President Ruto argued that reckless subsidies had previously cost the country over KSh 150 billion without securing fuel stability, warning against repeating historical mistakes.
Current Fuel Stability and Pricing
The President stated that current interventions have ensured stable fuel availability across petrol stations, contrasting the situation with earlier shortages.
He noted that diesel prices, which would otherwise stand at KSh 273, are currently retailing at KSh 232 due to government subsidies amounting to KSh 88 billion in the last two months.
Ruto added that oil marketers acknowledged the situation after reviewing the facts presented during the meeting, with reports indicating they called off a planned strike following the engagement. He maintained that the decision was not coerced but informed by data and sector realities.
He further described a moment of prayer after the meeting, using it to emphasise national unity and faith-driven governance.

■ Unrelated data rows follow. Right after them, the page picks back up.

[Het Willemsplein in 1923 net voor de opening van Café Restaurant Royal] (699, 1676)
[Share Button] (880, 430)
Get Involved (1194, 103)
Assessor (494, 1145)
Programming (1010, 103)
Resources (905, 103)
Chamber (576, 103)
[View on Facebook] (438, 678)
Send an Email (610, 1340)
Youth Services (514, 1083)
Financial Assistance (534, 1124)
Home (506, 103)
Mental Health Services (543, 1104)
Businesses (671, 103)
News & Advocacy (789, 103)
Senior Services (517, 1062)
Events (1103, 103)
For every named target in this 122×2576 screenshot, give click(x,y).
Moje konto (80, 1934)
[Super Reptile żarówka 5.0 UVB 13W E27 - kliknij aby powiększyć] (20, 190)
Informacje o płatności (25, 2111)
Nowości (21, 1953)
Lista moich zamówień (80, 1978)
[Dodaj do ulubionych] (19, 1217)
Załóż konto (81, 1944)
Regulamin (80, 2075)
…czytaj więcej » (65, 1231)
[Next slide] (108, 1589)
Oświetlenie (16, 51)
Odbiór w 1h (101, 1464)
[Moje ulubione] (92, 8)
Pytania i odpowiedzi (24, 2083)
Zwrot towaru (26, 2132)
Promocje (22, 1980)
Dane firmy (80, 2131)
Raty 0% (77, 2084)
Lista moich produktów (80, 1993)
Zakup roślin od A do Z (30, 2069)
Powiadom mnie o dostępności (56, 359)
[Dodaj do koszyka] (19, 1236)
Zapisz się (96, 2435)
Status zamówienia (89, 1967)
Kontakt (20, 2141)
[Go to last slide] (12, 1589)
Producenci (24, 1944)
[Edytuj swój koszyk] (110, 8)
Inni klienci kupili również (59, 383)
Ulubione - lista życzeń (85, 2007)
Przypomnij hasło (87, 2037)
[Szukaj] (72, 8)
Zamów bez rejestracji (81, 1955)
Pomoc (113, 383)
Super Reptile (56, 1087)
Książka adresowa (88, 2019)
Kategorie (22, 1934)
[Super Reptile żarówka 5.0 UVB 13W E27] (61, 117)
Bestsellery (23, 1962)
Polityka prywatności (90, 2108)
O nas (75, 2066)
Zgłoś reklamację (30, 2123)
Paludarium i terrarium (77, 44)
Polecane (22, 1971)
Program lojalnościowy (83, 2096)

Ruto said Kenya’s ability to manage economic pressures reflects a combination of prudent policy choices and belief in collective resilience.

Lessons from Past Economic Disruptions
Concluding his remarks, Ruto urged leaders to learn from historical economic disruptions and avoid policy errors that could destabilise essential sectors such as transport and energy.
The President also framed the subsidy programme as a targeted intervention aimed at stabilising transport costs, noting its role in cushioning households and preventing inflationary pressure across essential commodities linked to fuel prices.
He emphasized that fiscal discipline remains central to his administration’s energy policy, insisting that future subsidies will continue to be guided by data-driven assessments and economic sustainability considerations.
Away from the immediate policy outcomes, the President used the occasion to reinforce his broader governance message, urging national cohesion and resilience in the face of recurring economic shocks.